Sunday, March 8, 2009

Free market to reduce poverty

What could broadly be called free market reforms represent one strategy for reducing poverty. For example, noted reductions in poverty in the 20th century have been in India and China, where hundreds of millions of people in the two countries grew out of poverty, mostly as a result of the abandonment of collective farming in China and the cutting of government red tape in India. This was critical in fostering their dramatic economic growth. However, UN economists argue that for the market reforms to work, good infrastructure is needed.

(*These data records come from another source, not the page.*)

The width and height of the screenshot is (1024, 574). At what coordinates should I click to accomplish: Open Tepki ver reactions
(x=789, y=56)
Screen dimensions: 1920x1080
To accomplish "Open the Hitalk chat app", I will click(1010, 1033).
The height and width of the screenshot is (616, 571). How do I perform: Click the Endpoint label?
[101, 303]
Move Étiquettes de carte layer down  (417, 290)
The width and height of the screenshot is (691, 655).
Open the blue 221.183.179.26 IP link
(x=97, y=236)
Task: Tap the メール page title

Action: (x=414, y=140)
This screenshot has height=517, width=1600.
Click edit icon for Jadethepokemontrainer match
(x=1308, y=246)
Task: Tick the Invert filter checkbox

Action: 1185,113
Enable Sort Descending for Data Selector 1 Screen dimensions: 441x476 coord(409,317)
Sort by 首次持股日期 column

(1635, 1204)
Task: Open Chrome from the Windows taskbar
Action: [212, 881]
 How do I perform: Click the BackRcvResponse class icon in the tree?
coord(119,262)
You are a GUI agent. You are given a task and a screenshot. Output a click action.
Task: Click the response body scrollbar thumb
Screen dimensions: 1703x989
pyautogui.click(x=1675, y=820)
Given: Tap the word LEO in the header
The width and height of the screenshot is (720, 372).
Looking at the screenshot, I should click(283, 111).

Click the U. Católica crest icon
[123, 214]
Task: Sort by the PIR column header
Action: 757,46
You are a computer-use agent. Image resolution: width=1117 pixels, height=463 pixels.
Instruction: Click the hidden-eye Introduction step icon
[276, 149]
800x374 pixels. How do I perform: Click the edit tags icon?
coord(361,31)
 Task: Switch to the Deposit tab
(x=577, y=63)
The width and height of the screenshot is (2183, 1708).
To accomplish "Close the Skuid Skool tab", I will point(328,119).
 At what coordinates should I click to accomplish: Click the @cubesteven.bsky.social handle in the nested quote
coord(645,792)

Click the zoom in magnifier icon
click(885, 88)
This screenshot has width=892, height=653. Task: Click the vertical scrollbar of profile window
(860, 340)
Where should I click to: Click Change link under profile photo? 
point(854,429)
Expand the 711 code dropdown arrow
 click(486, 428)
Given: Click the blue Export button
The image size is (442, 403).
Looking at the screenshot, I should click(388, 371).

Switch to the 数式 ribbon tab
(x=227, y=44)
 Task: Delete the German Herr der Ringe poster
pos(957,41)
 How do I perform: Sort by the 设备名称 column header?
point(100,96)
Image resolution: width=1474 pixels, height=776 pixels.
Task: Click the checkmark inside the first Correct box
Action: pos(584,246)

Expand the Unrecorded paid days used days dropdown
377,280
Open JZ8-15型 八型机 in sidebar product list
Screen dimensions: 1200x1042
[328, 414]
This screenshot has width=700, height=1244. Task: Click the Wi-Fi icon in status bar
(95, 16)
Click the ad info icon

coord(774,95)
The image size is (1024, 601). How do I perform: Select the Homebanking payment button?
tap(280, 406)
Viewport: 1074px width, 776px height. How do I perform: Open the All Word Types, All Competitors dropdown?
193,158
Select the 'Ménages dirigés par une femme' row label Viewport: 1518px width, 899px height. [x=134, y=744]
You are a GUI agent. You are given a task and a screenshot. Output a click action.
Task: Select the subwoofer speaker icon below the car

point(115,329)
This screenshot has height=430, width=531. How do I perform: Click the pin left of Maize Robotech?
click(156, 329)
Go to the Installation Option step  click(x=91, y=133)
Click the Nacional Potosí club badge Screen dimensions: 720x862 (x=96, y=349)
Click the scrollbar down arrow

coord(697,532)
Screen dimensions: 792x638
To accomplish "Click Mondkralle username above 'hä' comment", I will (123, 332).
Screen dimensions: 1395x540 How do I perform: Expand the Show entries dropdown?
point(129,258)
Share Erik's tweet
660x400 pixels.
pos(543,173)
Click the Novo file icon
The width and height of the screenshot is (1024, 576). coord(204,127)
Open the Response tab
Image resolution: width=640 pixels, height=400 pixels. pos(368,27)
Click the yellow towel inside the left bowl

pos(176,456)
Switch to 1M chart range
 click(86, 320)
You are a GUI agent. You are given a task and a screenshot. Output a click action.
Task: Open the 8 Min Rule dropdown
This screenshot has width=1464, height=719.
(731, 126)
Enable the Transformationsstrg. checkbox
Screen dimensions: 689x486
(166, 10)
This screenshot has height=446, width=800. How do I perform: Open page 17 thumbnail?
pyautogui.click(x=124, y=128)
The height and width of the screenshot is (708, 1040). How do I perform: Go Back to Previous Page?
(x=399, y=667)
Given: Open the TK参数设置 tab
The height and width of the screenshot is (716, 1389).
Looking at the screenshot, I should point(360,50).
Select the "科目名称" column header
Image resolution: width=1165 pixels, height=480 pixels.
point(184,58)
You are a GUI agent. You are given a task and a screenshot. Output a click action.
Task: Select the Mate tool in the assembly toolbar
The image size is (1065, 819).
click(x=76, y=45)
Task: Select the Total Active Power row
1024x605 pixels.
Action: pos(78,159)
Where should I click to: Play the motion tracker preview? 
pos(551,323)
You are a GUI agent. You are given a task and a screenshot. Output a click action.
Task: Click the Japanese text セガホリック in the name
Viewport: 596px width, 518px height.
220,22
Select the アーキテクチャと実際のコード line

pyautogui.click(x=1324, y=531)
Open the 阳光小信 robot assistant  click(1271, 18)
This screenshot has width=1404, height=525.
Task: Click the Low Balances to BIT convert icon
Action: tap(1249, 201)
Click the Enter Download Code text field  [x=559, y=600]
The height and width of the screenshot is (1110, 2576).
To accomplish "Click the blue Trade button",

China is thus willing to invest in railways, roads, ports and rural telephony in various African countries as part of its winning formula for economic development, which was something that was considered too risky by many of Africa's traditional Western partners.


However, UN economists argue that for the market reforms to work, considerable state intervention is needed. For example, today, China opertates and active industrial policy using tarriffs and legislative measures to promote 'strategic' sectors that have a long-term potential for profits ignored by risk-averse private investors. India too started growing in the 1980s, a full decade before economic liberalisation, largely because of a fiscal push due to government social programmes (most notably in the countryside). While the Free Market certainly aided growth and poverty alleviation in China and India (as the World Bank argues forcefully) it is difficult to deny that state planning built the foundations of this growth and continues to 'guide' the market today in both these countries.


Bringing the market to remote, rural areas can bring farmers the information to produce more profitably. For example, mobile phones could be used to do this, helping people in remote areas of the developing world. Farmers receive market information sent directly to their phones. In Ethiopia, farmers in remote areas produce crops that may not bring the best profits. When they sell their products to a local trader, who then sells to another trader, and another, the cost of the food rises before it finally reaches the consumer in large cities. Economist, Gabre-Madhin proposes warehouses where farmers could have constant updates of the latest market prices, making the farmer think nationally, not locally.


Each warehouse would have an independent neutral party that would test and grade the farmer's harvest, allowing traders in Addis Ababa, and potentially outside Ethiopia, to place bids on food, even if it is unseen. Thus, if the farmer gets five cents in one place he would get three times the price by selling it in another part of the country where there may be a drought. Already, farmers in Ethiopia are switching from their traditional crops to more profitable export crops, such as sesame seeds that are destined for the Middle East, even though they are not used in local Ethiopian cuisine. Over the past three years, sesame-seed production has risen nearly 200 percent, from 199,000 tons in 2001 to 380,000 in 2005. In relation to this approach, a strategy that could help impoverished countries is to shift from cash crops to more selfsustaining ones. For example, right now cash crops are sold to developed nations at low prices in exchange for high-priced food crops. If these countries are allowed to shift to food crops they would be able to sustain themselves better.